• Action item: Lines containing the string "Toggle": how many are there below? Answer with the number only.

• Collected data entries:
##############################

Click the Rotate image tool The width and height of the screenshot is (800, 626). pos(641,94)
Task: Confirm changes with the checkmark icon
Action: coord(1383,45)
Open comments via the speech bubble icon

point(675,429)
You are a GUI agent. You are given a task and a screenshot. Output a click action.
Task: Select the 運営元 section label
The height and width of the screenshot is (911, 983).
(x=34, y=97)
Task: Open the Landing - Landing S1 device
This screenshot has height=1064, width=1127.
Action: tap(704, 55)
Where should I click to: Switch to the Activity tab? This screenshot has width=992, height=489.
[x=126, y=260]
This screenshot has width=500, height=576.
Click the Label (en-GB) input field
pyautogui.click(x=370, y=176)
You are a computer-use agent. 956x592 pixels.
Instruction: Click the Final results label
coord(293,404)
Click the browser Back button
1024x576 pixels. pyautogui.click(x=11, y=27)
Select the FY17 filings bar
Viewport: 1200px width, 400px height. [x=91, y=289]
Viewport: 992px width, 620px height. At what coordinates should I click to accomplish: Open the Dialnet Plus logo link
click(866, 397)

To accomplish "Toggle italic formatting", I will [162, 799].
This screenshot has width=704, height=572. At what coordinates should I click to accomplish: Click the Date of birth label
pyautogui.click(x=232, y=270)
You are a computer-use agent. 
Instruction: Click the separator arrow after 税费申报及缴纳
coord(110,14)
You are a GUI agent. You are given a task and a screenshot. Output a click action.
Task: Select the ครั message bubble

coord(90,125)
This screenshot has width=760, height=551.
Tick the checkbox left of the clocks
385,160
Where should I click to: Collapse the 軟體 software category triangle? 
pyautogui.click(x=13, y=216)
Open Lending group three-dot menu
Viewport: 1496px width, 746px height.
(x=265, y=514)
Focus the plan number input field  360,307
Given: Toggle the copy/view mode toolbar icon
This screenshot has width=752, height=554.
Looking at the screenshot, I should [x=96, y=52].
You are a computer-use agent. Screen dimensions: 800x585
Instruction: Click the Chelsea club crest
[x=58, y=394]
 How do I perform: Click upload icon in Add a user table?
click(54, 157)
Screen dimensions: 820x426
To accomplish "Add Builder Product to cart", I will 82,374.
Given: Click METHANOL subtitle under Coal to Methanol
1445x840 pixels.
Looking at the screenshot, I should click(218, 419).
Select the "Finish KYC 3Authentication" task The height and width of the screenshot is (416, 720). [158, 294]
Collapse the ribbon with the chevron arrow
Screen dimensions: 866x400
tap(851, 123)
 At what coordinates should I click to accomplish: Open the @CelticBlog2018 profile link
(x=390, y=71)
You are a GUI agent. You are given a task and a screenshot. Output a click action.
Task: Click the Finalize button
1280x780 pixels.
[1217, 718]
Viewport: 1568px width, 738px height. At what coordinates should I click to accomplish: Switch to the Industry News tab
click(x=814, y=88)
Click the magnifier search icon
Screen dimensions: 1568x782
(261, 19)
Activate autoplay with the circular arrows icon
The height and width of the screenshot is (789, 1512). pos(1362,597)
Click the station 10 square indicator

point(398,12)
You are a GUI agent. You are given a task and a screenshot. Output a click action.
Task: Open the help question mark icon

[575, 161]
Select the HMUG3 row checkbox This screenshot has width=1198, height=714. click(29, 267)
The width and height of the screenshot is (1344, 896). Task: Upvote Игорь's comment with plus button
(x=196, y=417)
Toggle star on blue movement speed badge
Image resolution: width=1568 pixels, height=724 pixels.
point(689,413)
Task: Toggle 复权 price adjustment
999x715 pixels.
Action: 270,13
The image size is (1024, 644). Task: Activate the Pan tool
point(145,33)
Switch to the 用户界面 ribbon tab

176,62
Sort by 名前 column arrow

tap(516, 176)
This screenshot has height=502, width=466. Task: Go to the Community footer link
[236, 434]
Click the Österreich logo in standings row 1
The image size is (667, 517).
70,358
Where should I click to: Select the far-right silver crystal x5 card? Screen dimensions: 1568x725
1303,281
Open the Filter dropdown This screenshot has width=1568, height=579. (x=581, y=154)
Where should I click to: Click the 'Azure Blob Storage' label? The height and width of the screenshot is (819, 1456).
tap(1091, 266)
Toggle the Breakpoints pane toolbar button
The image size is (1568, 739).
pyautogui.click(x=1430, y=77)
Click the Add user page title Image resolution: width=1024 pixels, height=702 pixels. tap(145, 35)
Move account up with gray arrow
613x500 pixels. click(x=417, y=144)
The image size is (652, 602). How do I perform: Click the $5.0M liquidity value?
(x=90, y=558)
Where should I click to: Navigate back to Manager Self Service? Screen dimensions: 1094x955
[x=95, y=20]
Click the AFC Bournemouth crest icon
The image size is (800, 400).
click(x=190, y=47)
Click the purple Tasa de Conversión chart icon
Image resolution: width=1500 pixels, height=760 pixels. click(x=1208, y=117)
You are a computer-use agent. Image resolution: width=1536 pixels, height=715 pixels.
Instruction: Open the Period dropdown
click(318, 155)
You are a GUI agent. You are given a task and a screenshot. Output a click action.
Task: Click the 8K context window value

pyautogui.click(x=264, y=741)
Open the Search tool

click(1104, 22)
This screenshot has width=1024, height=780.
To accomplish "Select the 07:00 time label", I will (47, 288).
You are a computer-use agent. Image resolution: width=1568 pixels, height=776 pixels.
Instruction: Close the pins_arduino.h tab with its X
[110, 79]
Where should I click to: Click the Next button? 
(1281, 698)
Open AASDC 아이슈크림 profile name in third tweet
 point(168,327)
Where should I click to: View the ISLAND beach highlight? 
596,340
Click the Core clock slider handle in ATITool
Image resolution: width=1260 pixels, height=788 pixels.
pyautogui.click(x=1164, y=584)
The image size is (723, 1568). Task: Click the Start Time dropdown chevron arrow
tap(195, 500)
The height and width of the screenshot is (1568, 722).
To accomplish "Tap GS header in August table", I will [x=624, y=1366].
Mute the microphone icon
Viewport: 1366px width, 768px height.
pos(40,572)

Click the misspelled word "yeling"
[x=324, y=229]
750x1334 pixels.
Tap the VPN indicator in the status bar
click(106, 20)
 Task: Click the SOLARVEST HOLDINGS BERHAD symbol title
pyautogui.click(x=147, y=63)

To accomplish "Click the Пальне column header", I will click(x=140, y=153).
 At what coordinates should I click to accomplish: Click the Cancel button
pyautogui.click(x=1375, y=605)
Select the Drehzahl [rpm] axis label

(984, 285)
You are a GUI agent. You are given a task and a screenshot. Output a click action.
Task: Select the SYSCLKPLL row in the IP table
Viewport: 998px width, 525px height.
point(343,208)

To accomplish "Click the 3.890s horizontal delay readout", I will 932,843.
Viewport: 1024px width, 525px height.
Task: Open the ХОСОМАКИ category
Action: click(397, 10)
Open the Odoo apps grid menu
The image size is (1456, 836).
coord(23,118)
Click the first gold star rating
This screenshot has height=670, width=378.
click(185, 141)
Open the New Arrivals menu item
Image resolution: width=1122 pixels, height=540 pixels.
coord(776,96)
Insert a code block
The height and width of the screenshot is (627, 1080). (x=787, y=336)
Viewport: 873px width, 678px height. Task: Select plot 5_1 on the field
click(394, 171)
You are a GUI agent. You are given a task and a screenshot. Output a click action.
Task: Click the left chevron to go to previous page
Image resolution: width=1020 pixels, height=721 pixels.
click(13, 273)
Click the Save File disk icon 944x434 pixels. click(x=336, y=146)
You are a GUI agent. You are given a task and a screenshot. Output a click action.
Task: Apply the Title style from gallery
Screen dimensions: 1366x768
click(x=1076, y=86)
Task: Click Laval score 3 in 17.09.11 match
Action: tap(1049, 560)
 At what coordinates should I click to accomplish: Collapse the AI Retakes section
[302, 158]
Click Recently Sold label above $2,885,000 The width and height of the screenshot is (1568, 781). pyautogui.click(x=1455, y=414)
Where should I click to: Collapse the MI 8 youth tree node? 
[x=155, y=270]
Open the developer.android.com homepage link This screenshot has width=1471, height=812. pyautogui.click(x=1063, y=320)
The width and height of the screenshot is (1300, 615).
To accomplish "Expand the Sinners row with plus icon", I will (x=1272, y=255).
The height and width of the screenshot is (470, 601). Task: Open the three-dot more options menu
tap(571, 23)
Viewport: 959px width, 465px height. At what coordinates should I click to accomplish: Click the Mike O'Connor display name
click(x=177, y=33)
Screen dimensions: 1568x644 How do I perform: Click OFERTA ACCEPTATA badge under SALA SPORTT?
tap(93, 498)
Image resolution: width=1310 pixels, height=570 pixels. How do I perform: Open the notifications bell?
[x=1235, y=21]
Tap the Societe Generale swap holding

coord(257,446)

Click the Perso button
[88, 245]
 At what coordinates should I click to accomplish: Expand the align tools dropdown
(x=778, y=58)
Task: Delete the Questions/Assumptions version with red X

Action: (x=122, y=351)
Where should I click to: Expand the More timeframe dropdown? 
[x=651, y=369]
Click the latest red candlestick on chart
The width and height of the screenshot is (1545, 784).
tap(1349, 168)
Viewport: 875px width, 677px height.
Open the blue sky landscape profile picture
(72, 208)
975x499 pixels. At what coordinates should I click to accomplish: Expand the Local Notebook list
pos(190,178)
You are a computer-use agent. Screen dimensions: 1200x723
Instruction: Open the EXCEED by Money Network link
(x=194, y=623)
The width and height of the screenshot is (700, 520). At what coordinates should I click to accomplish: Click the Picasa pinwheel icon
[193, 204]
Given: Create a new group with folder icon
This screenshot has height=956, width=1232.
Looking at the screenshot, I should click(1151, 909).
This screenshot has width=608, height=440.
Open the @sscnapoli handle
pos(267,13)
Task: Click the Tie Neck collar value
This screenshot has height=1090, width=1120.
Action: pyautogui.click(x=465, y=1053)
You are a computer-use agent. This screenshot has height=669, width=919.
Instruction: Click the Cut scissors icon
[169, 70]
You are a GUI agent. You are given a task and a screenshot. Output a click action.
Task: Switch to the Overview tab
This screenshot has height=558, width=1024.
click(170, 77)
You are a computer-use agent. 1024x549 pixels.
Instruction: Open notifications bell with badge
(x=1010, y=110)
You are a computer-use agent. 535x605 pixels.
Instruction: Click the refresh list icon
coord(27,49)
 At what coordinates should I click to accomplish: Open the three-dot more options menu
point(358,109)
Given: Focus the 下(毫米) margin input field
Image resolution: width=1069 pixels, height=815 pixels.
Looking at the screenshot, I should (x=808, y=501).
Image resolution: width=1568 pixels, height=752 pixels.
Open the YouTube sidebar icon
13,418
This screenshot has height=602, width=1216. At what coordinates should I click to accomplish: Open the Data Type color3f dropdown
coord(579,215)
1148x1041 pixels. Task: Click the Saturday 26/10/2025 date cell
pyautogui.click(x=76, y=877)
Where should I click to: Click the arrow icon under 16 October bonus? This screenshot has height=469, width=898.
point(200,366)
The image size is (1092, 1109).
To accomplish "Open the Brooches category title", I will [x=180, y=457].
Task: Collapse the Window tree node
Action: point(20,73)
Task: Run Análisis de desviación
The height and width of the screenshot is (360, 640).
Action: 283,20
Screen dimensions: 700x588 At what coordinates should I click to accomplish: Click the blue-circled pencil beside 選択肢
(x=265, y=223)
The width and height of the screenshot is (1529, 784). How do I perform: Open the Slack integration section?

##############################

• Written response: 5